In dem Moment, indem das Klopfen zum ersten Mal zu hören ist, zeigt der Druckmesser den systolischen Blutdruck an. Das Klopfen hört auf, wenn der Luftdruck in der Manschette unter den diastolischen Blutdruck fällt. Dann wird die Oberarmarterie auch zwischen zwei Herzschlägen nicht mehr zusammengedrückt. In dem Moment, in dem das Klopfen aussetzt, können Sie also den diastolischen Blutdruck vom Druckmesser ablesen.

Digitale Messgeräte werden oft am Handgelenk, aber auch am Finger oder am Oberarm angebracht und müssen lediglich per Knopfdruck aktiviert werden. Sie ermitteln den Blutdruck automatisch anhand von Schwankungen des Blutvolumens in den Arterien.

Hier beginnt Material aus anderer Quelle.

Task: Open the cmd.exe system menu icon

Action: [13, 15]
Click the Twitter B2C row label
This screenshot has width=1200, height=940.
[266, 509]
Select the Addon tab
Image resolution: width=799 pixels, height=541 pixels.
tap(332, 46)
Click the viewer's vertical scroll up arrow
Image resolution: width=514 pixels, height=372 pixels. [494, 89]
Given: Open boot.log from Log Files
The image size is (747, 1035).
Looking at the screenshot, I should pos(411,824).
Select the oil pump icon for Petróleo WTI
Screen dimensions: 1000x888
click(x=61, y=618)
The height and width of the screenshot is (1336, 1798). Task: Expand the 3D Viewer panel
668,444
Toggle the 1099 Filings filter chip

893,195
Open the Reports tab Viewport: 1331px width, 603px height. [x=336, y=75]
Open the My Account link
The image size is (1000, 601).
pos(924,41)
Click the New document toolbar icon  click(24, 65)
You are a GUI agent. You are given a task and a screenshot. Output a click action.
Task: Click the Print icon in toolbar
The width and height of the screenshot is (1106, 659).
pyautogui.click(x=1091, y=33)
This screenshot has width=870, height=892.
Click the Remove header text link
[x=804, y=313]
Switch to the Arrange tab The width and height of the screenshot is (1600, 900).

Bei der Messung am Handgelenk ist es wichtig, dass sich die Hand auf Herzhöhe befindet. Sonst kann es zu falschen Messergebnissen kommen. Digitale Messgeräte können auch in anderen Fällen manchmal ungenau sein und unzuverlässige Messungen ergeben – insbesondere bei Menschen mit bestimmten Herzrhythmusstörungen oder steifen Arterien aufgrund einer Arteriosklerose.

Wo kann ich die Selbstmessung lernen?

Für Menschen mit Bluthochdruck gibt es Schulungen, in denen man neben anderen Dingen auch die Selbstmessung erlernen kann. Gesetzlich Versicherte mit verengten Herzgefäßen (einer koronaren Herzkrankheit, KHK) können im Rahmen eines speziellen Behandlungsprogramms für die koronare Herzkrankheit (Disease-Management-Programm oder DMP) eine erweiterte Betreuung in Anspruch nehmen. Zu diesem Programm gehört auch eine Schulung bei Bluthochdruck. Bisher werden solche Schulungen noch nicht in jeder Praxis angeboten.

Was ist eine Langzeit-Blutdruckmessung?

In manchen Fällen wird die Ärztin oder der Arzt auch eine Langzeit-Blutdruckmessung vorschlagen. Dazu muss etwa 24 Stunden lang eine Blutdruckmanschette getragen werden. Sie misst in festgelegten Abständen automatisch den Blutdruck. Ein kleines, tragbares Messgerät zeichnet dabei die Werte auf.

Mit einer Langzeit-Blutdruckmessung kann man beispielsweise untersuchen, ob die Blutdruckwerte im Tages- und Nachtverlauf stark schwanken oder ob die Werte durchgängig erhöht sind. Während der Messung kann man normalen Alltagsaktivitäten nachgehen. Besondere Anstrengungen werden in einem Tagesprotokoll notiert. So kann die Ärztin oder der Arzt die gemessenen Werte bei der Auswertung besser einordnen.